The prompt over at Sunday Scribblings is “adult.”
We’re having a big family gathering, a circling of the tribe, as it were.
Relatives are everywhere, talking, laughing sneaking sips of homemade wine out of plastic cups since gramps hasn’t imbibed in years. Cousins I’ve not seen since last summer slam screen doors. There’s the bachelor uncles who smell funny. I meet a nephew I didn’t even know I had.
Dinner is a conglomeration of what the farm has to offer; a suckling pig, cold fried chicken, corn, salads of all measure and the tea that’s been brewed in the sun in a ginormous clear glass crock.
As the time to eat draws near, there’s instant tension.

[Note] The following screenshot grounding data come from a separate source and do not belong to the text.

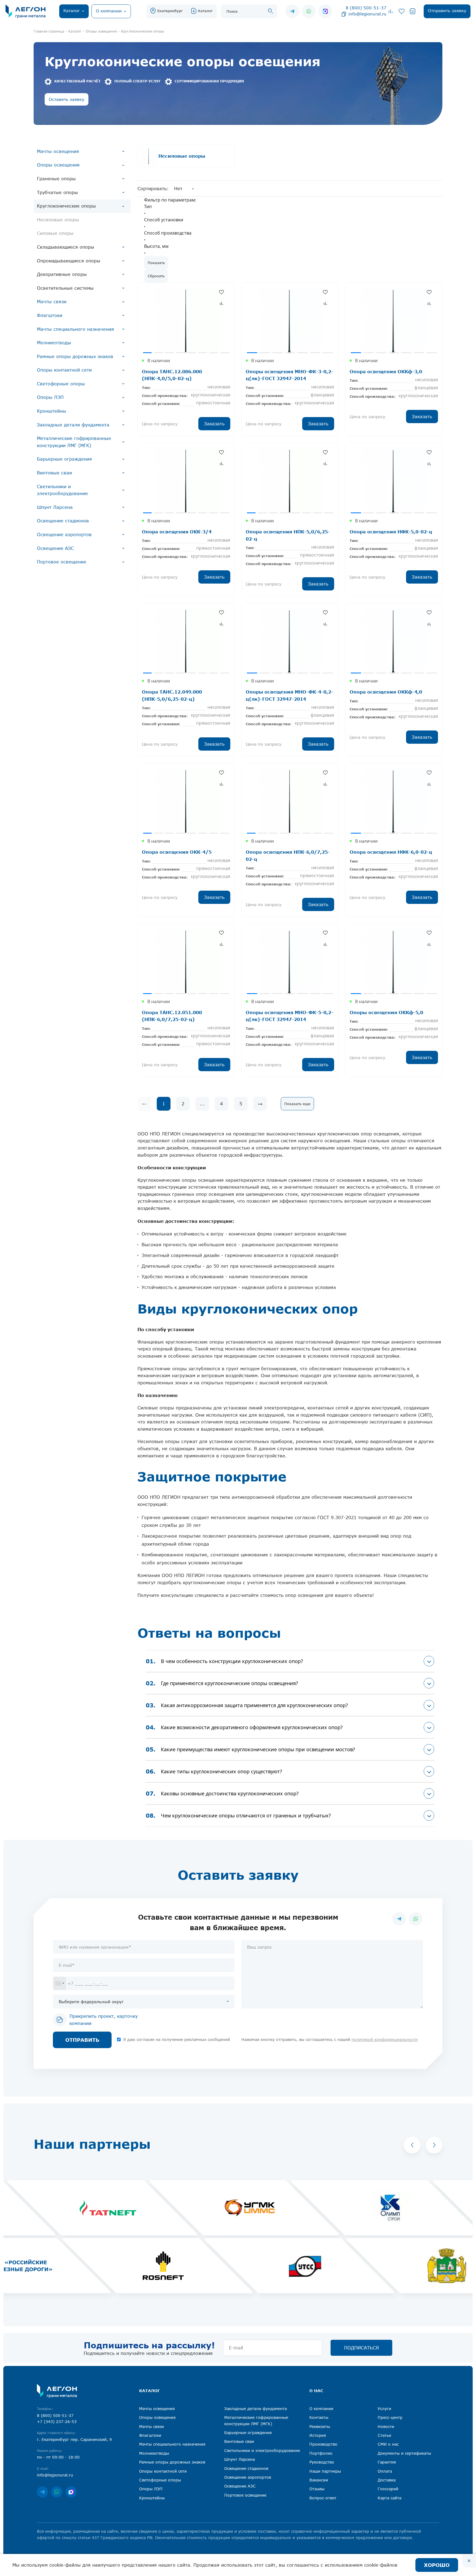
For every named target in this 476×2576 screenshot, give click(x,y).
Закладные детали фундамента (73, 424)
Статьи (384, 2435)
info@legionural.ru (367, 13)
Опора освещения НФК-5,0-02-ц (391, 531)
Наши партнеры (325, 2471)
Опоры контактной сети (64, 369)
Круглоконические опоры (66, 205)
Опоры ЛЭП (50, 397)
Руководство (321, 2462)
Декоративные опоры (62, 274)
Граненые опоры (56, 178)
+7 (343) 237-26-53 (57, 2421)
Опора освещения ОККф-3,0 (386, 371)
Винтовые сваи (54, 472)
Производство (323, 2444)
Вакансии (318, 2480)
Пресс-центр (390, 2417)
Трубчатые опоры (57, 192)
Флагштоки (49, 315)
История (317, 2435)
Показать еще (297, 1104)
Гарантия (387, 2462)
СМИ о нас (388, 2444)
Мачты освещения (58, 151)
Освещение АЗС (55, 548)
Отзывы (316, 2488)
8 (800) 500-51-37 (366, 7)
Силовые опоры (55, 233)
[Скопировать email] (343, 13)
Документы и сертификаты (404, 2453)
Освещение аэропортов (64, 534)
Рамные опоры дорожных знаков (75, 356)
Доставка (387, 2480)
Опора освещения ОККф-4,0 (386, 691)
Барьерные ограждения (64, 458)
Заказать (214, 423)
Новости (386, 2426)
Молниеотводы (54, 342)
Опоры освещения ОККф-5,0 (386, 1012)
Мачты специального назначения (75, 329)
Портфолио (320, 2453)
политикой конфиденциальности (384, 2039)
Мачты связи (51, 301)
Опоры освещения (58, 164)
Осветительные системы (65, 288)
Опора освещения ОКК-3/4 (177, 531)
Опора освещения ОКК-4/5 (177, 852)
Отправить (82, 2040)
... (202, 1103)
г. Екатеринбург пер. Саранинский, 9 (74, 2439)
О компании (321, 2408)
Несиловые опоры (58, 219)
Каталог (205, 11)
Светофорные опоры (61, 383)
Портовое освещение (61, 561)
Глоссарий (388, 2488)
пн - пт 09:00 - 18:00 (58, 2457)
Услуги (384, 2408)
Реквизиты (319, 2426)
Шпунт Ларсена (55, 507)
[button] (412, 2145)
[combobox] (59, 1983)
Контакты (318, 2417)
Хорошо (437, 2565)
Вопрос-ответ (322, 2498)
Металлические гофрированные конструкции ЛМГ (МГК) (74, 442)
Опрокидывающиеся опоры (68, 260)
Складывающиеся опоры (65, 247)
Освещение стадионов (63, 520)
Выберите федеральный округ (91, 2001)
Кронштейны (51, 411)
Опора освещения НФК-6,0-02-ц (391, 852)
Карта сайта (389, 2498)
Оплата (385, 2471)
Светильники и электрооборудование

We’ve added to leafs to grammie’s ancient oak farmer’s table, brought out all the chairs from various rooms. There won’t be enough seating at the thing, and suspicious eyes begin to dart.
Especially since several wobbly card tables have been arranged in the family room, as well as the screened-in porch.

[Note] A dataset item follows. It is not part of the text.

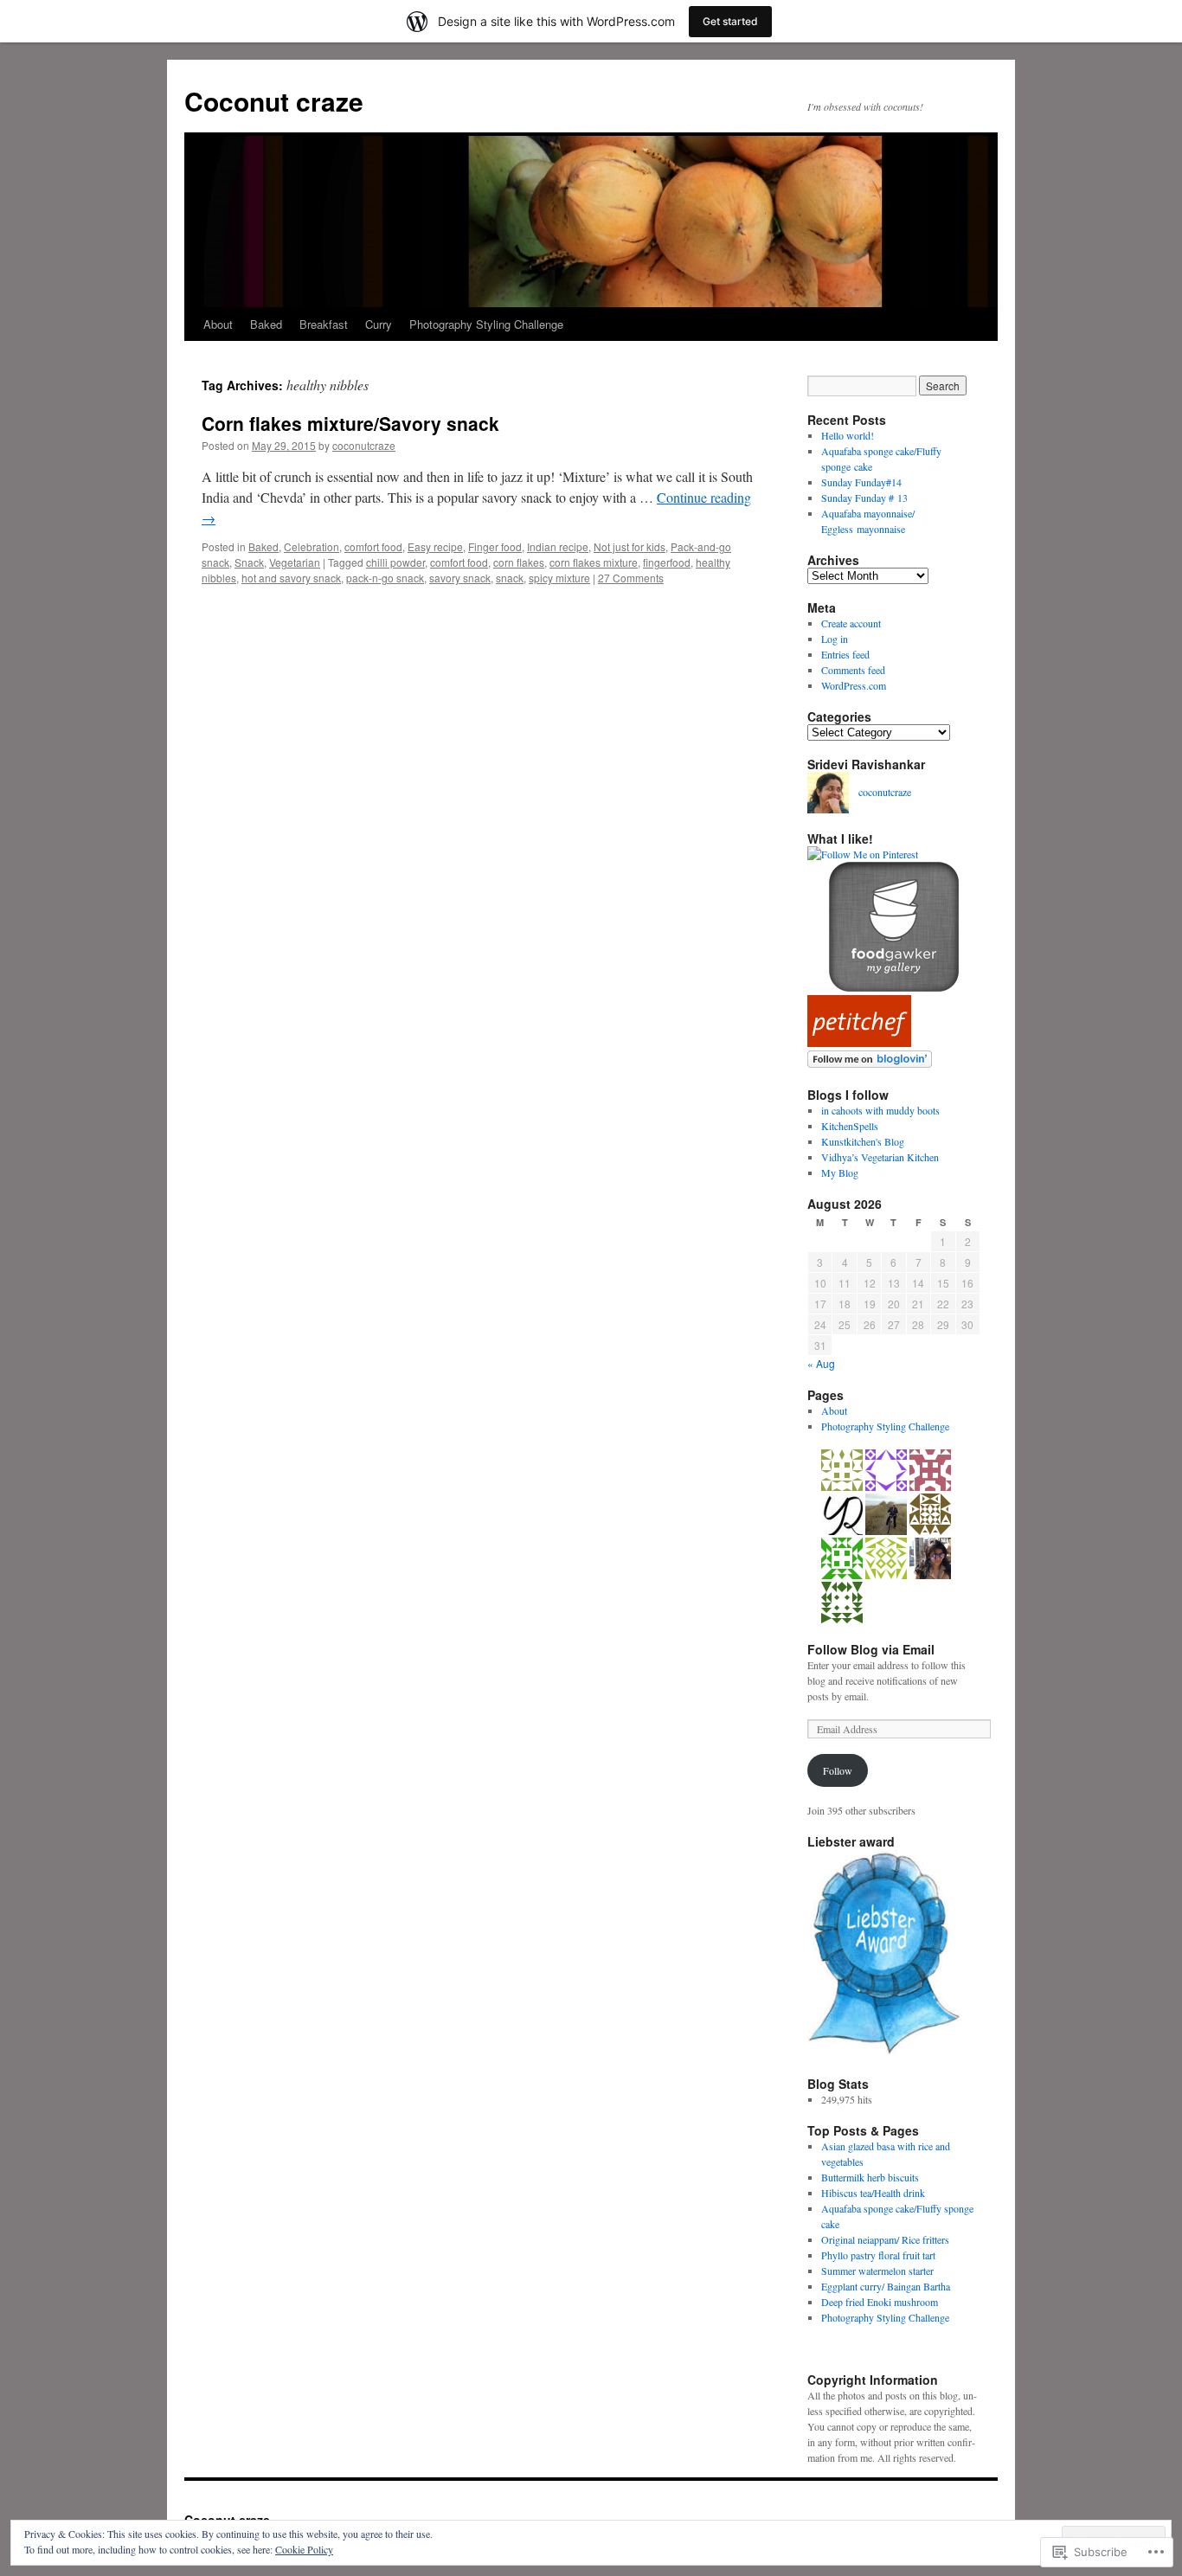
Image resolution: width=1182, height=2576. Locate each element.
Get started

Grammie doesn’t subscribe to the kid’s table theory.
Seats at the big table are handed out with no general rhyme or reason, although my father says grammie does has a system.
I’m hoping the thank you I crafted for the $13 birthday check stand out in grammie’s fading memory.
I’m seated near the head of the table, on the prime left corner, since I’m the only leftie in the clan (and nobody tolerates bony elbows in their face while gnawing on grammie’s fried chicken). I feel the hot stares on my back.
That’s when I feel the first of several barrages of spring peas hit. Someone’s shooting hot peas, one at a time, at my neck.
And they’re scoring direct hits.
It’s my father.
There’s a devilish look in his eye, a playful smile on his lips.
He’s jammed into a tiny folding chair surrounded by the youngest children, some of them drinking milk out of cups with lips and spouts.
The bombardment continues.
Plink. Plink. Plink.
“Robert, one more pea finds its way to this boy and you’ll be eating cobbler in the corn crib,” grammie says without looking in his direction.
I turn my head slightly so dad can see and blow him a little kiss.